15 DISABILITY DISCRIMINATION ACT

15.1 In accordance with the Disability Discrimination Act 1995 (or equivalent legislation) We are able to provide upon request a TextPhone facility, audio tapes, large print documentation and Braille documentation. Please contact Us if You require any of these services to be provided so that We can communicate in an appropriate manner.

16.0 COMPLAINTS PROCEDURE

16.1 It is always our intention to provide a first class standard of service.

16.2 If you have any cause to complain please contact the intermediary who arranged the policy for you or write to Customer Services Manager, MetLife Insurance Limited or MetLife Limited, Davidson House, 2 Forbury Square, Reading, Berkshire, RG1 3EU. Please give us full details of your policy to enable your enquiry to be dealt with quickly.

16.3 If you are not satisfied with the way in which a complaint has been handled, please write to the Managing Director at the above address.

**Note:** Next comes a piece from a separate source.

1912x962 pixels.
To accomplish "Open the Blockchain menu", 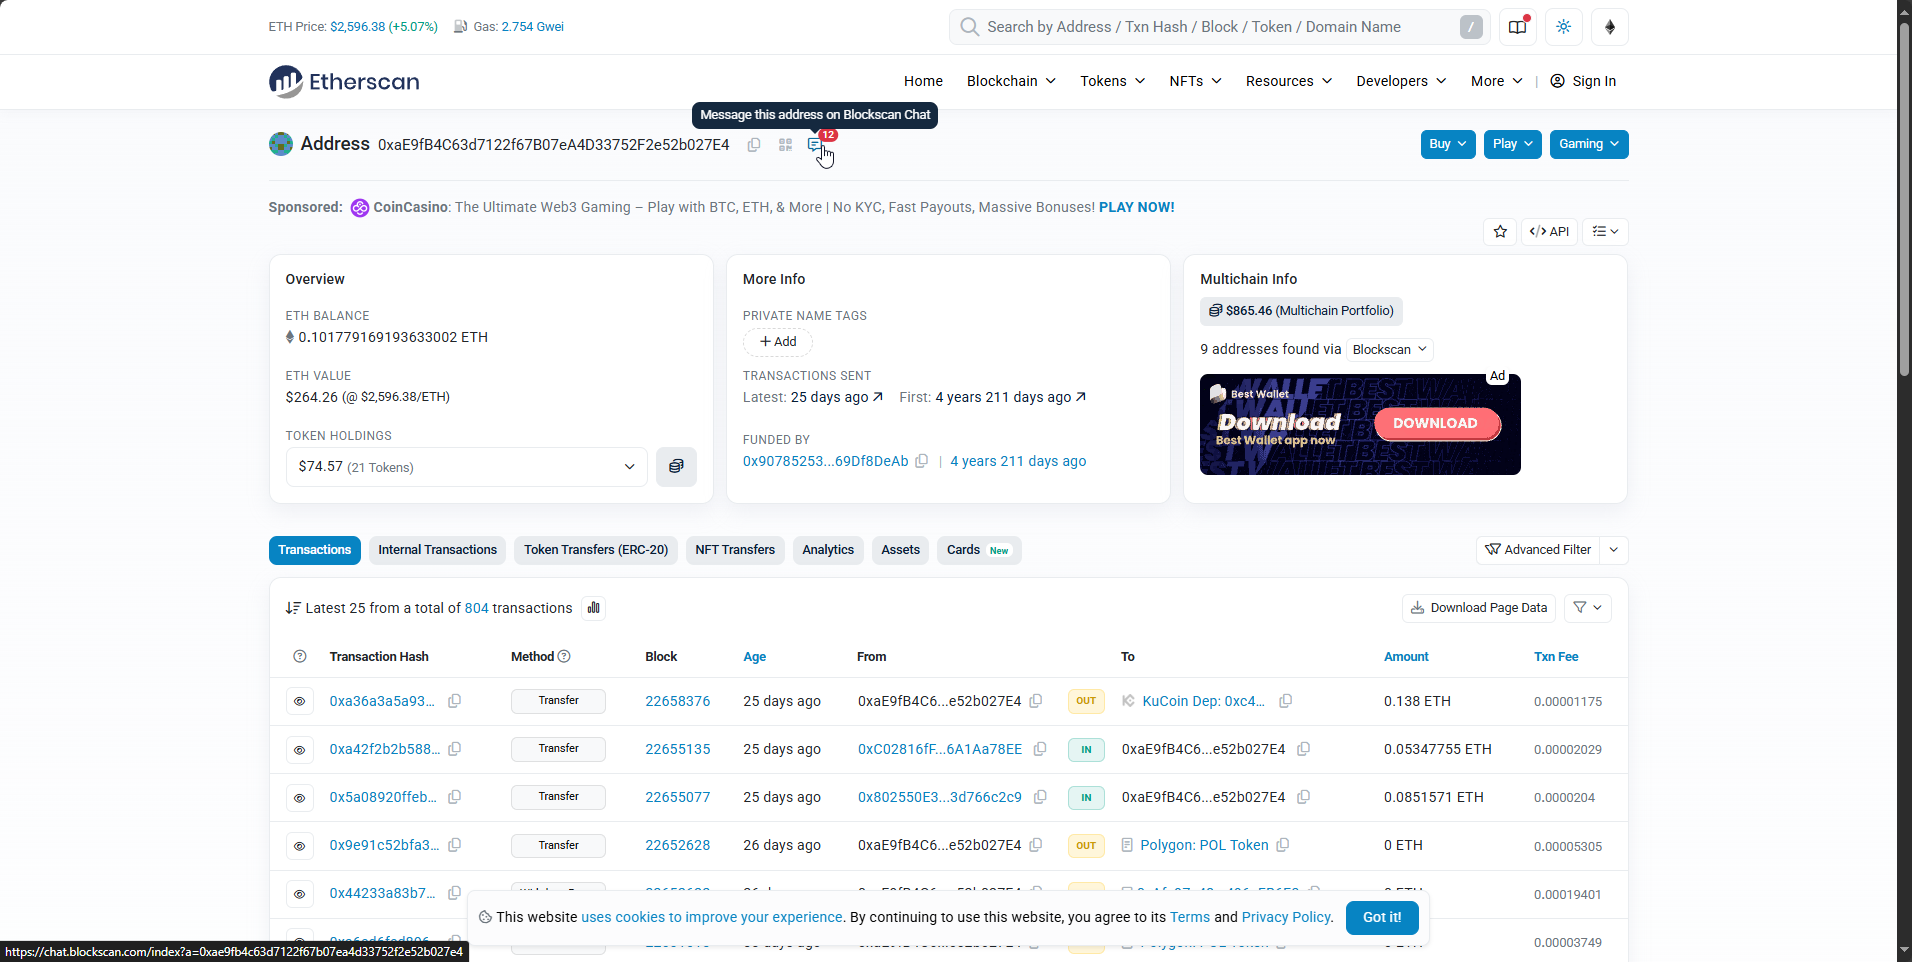I will coord(1011,81).
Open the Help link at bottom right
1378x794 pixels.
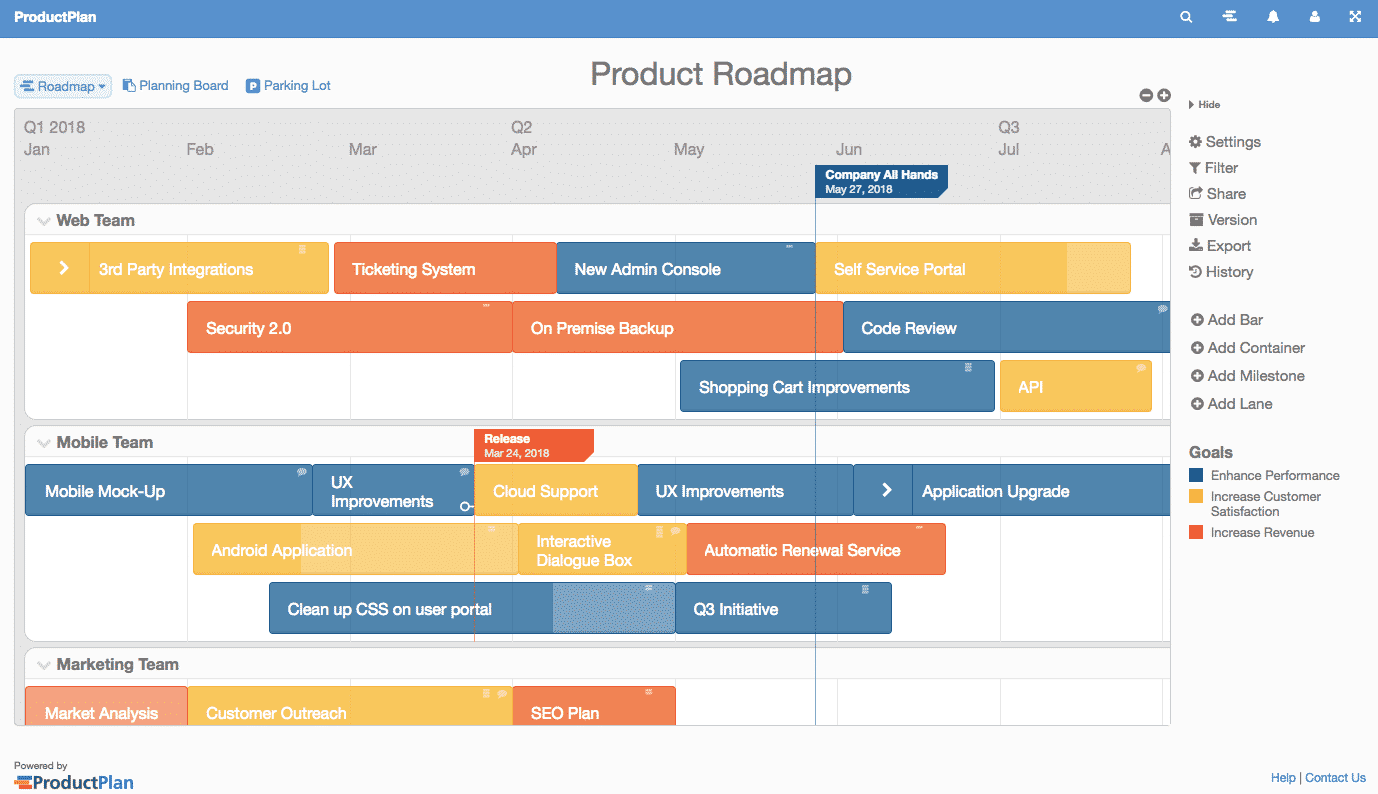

16.4 Should you remain dissatisfied with the outcome of any internal enquiry, you have the right to refer your complaint to The Financial Ombudsman Service (FOS), South Quay Plaza, 183 Marsh Wall, London, E14 9SR.

16.5 If you would like a copy of our complaints procedure please write to Customer Services Manager, MetLife Insurance Limited or MetLife Limited, Davidson House, 2 Forbury Square, Reading, Berkshire, RG1 3EU.

^ Calls may be recorded and/or monitored or training and quality purposes.